Looking to climb the start-up ladder?
Gold Coast experts say there’s never been a better time, with state government policies, technology breakthroughs, and a new level of co-operation and support among entrepreneurs combining to give aspiring business leaders a hand-up.
Daniel Abrahams, Director of Bond University’s Transformer entrepreneurship program, said the start-up environment was getting easier, due to supportive Queensland government policies, universities embracing their role in supporting student ventures and student entrepreneurs, and the ability to secure industry support at levels that hadn’t been seen before.
“I think we’re actually at a very mature point in the cycle, we can always do more, but we certainly are starting to hit a sweet spot. And that’s a tribute to the investment in terms of Queensland universities and Queensland government in particular.”
He said the introduction of 5G technology would accelerate digital commerce, aligned with an increased focus on global solutions.

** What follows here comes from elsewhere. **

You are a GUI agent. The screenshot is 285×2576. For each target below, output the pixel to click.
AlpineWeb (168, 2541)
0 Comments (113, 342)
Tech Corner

“We’re also starting to see a much larger focus on what I call global application – a lot of the time our students are thinking of a global solution or to problems not in a local context, but they definitely want to scale at a global level. They don’t think purely in terms of their backyard, they’re looking at how they can make a difference that benefits society at large.”
Abrahams said there was a growing trend towards risk-taking among entrepreneurs.
“What we’re starting to see is a lot more risk-taking because we live in the insta-society, and people want to have a go, they don’t want to wait even two years to complete their degree, and programmes like Transformer give them the best of both.”
Gold Coast entrepreneur John Christie, who founded ModnPods to provide modular and container-based building options for residential and commercial customers, said while starting up a company was one of the most difficult things you could do, it got easier as it grew.
In an attempt to further expand his business, Christie has entered the Gold Coast heat of this year’s Pitch@Palace contest for entrepreneurs and early-stage businesses, to be held at Bond University on July 19.
Pitch@Palace was founded by HRH Prince Andrew Duke of York to provide a platform to amplify and accelerate the work of entrepreneurs.
Christie said he viewed Pitch@Palace as a valuable experience for entrepreneurs.
“I think Pitch@Palace puts you on a more global scale and gets you a lot more contacts, and introduces you to a lot of people on the global market. It gives you a little worldwide recognition as well.”
Bond University student Emma Sommerville, who made the Australian final of Pitch@Palace last year with her ethical and sustainable clothing label Folktribe, said the event made a huge difference to her.
“It was an unforgettable experience. For someone who never thought I could speak in a room of 20 people, to get up and stand in front of 100 or more people and have it live broadcasted globally was incredible. There’s so many opportunities to meet other entrepreneurs, media and mentors to make the journey so easy.”
Sommerville said now was a great time for entrepreneurs to be looking to run their own company.